§ DATA RECORDS:
◇ ◇ ◇ ◇ ◇

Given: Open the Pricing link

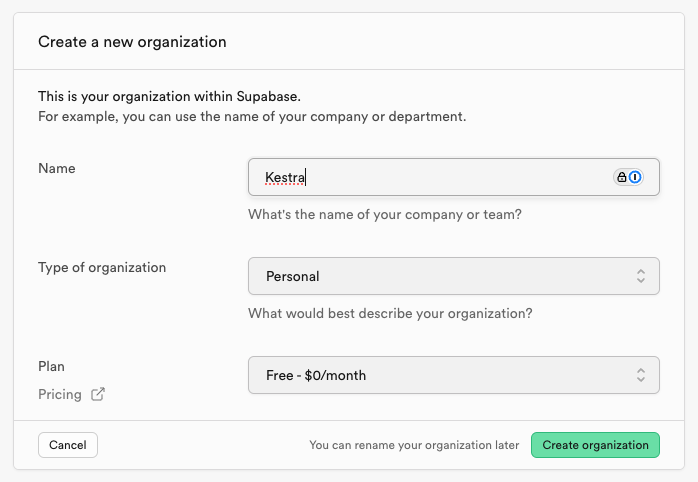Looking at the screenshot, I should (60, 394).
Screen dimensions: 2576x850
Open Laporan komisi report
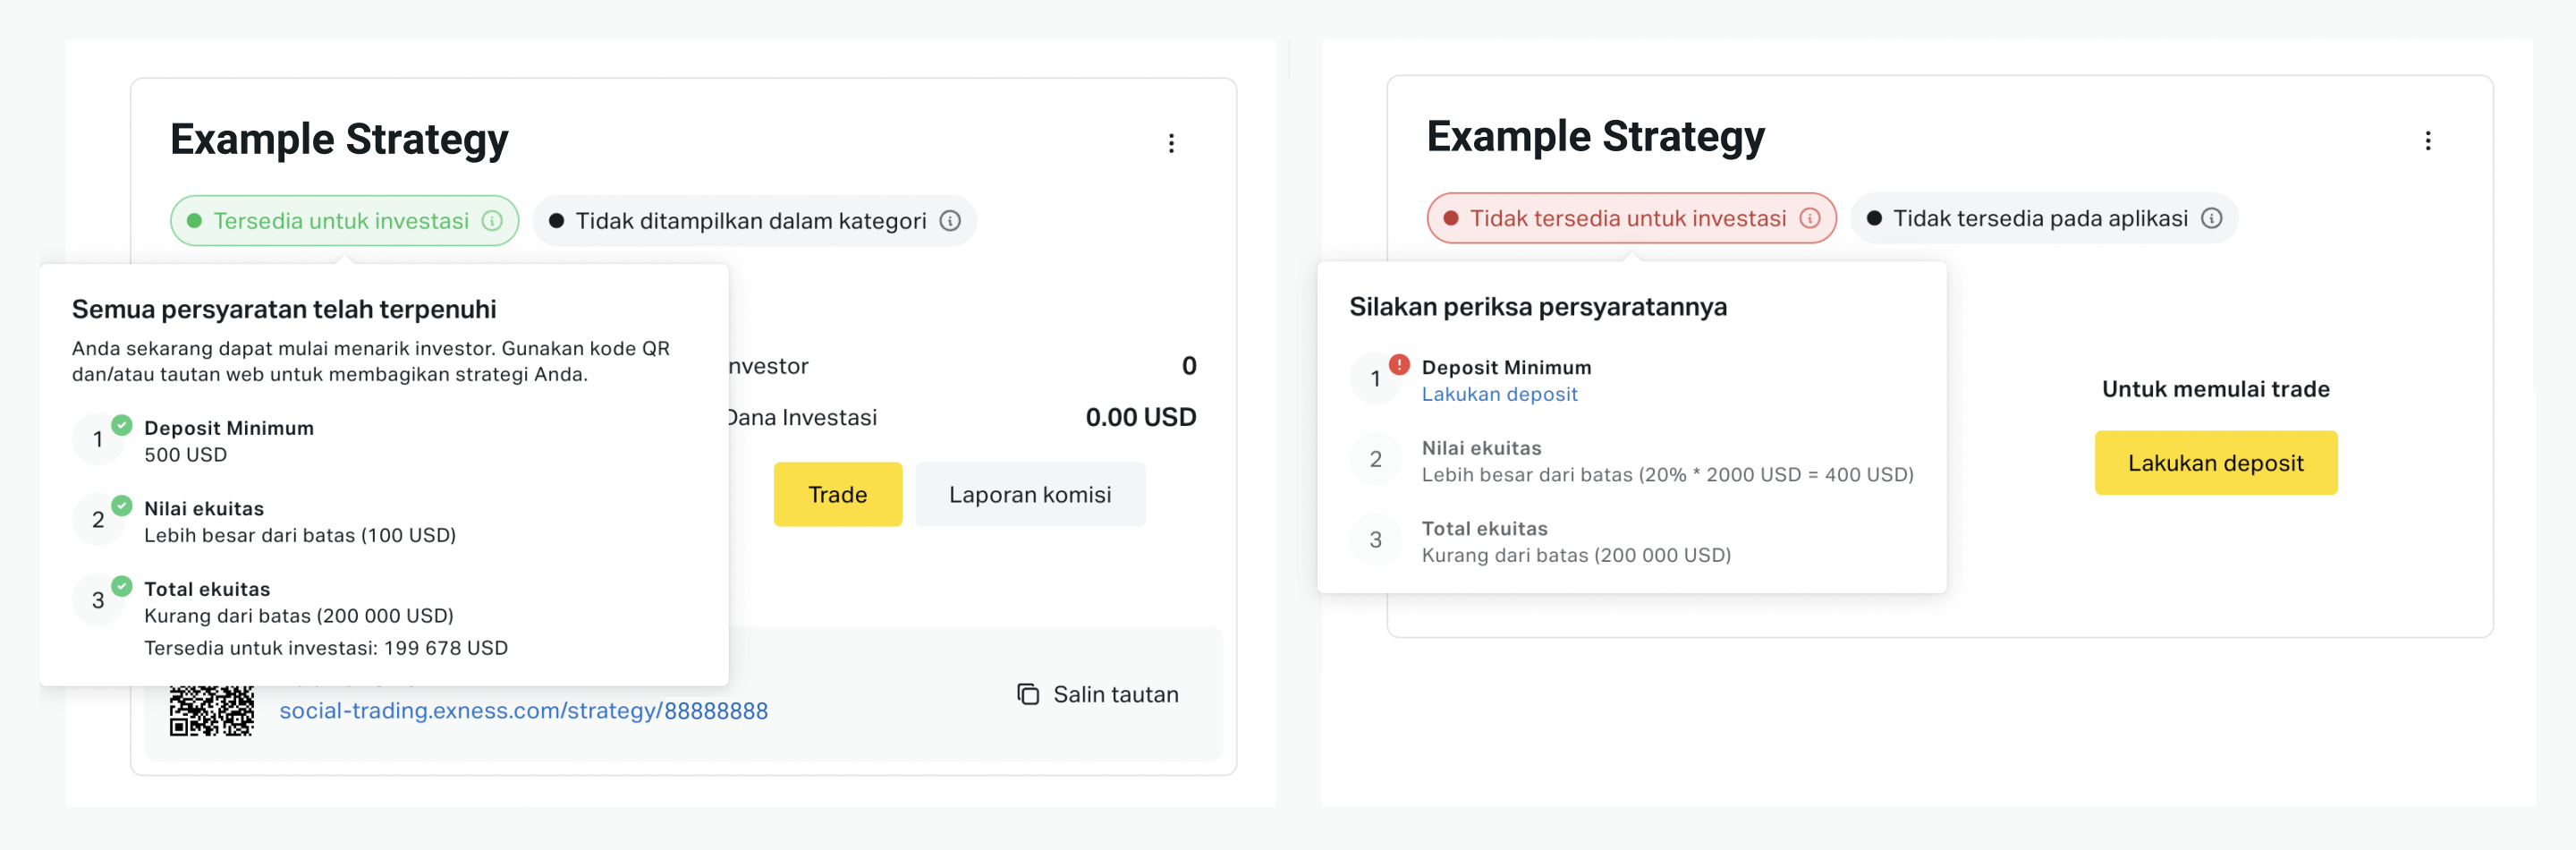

◇ ◇ ◇ ◇ ◇

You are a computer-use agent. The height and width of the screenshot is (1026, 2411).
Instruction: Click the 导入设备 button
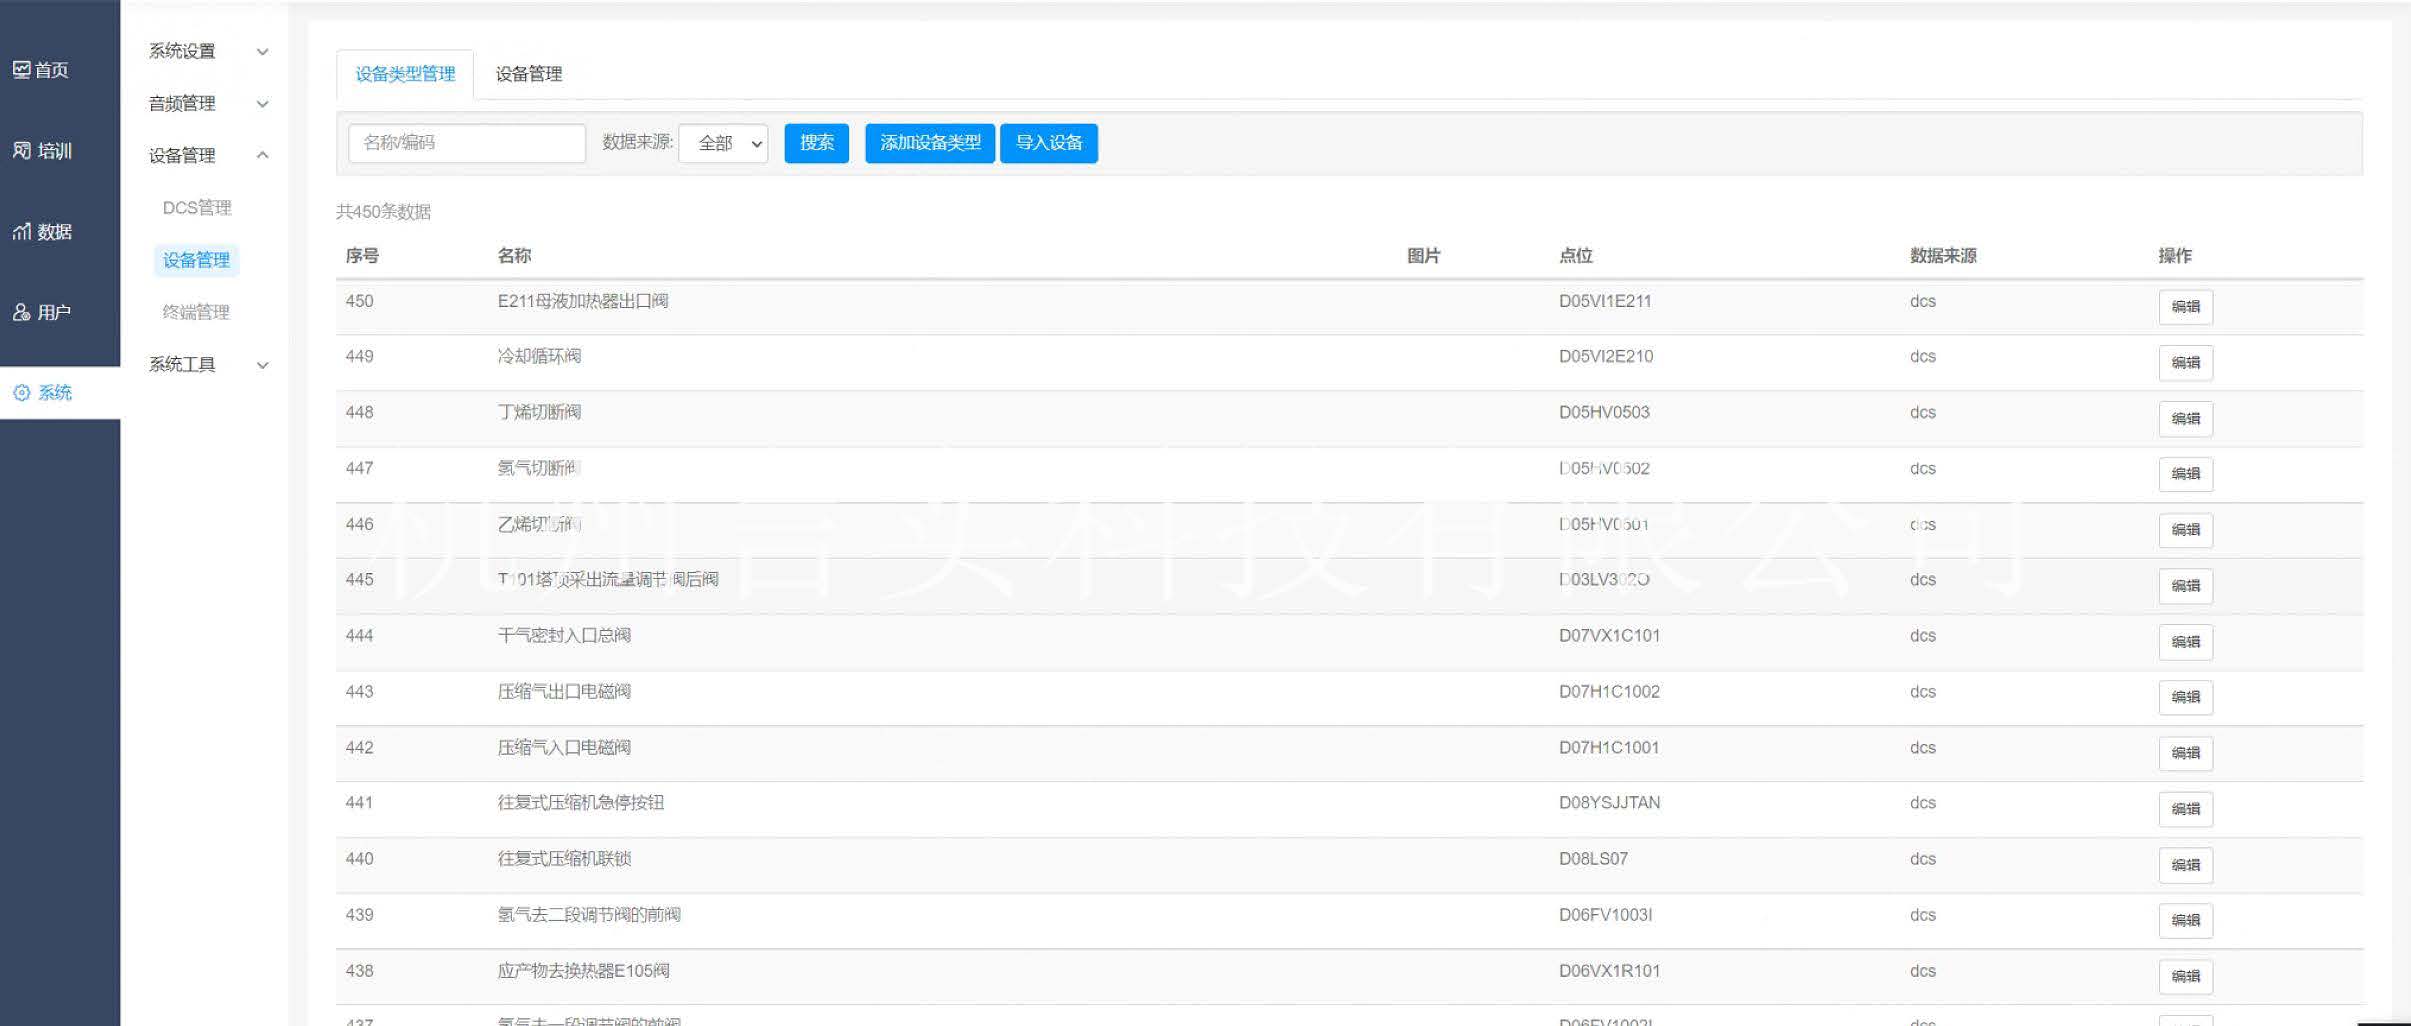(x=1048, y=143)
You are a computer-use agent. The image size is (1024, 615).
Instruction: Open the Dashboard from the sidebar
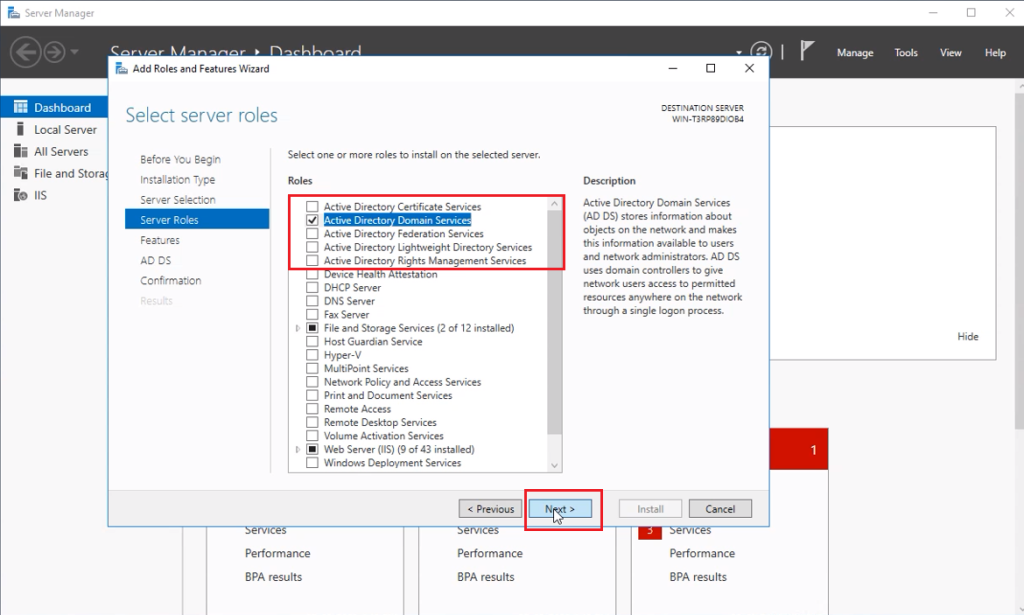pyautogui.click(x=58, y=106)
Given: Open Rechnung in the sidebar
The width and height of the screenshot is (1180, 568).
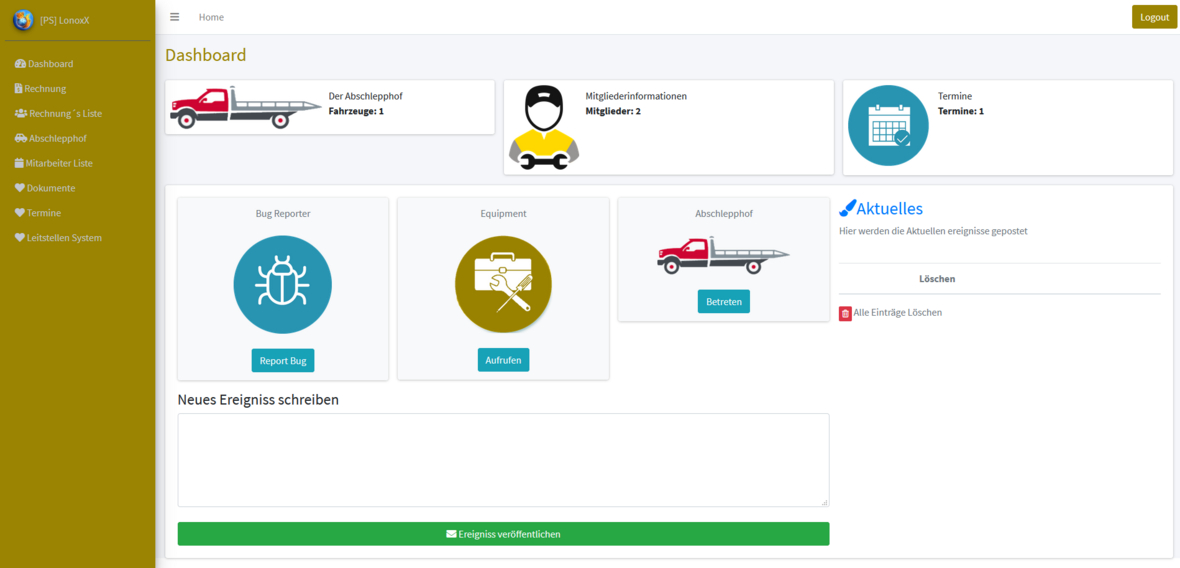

◇ ◇ ◇ ◇ ◇

§ DESCRIPTION OF THE TASK:
Above are some entries; copy exactly the lines from the line with "Given: Open the Pricing link" through the line with "Open Laporan komisi report", both included, but none of the pictures.

§ EXPECTED ANSWER:
Given: Open the Pricing link

Looking at the screenshot, I should (60, 394).
Screen dimensions: 2576x850
Open Laporan komisi report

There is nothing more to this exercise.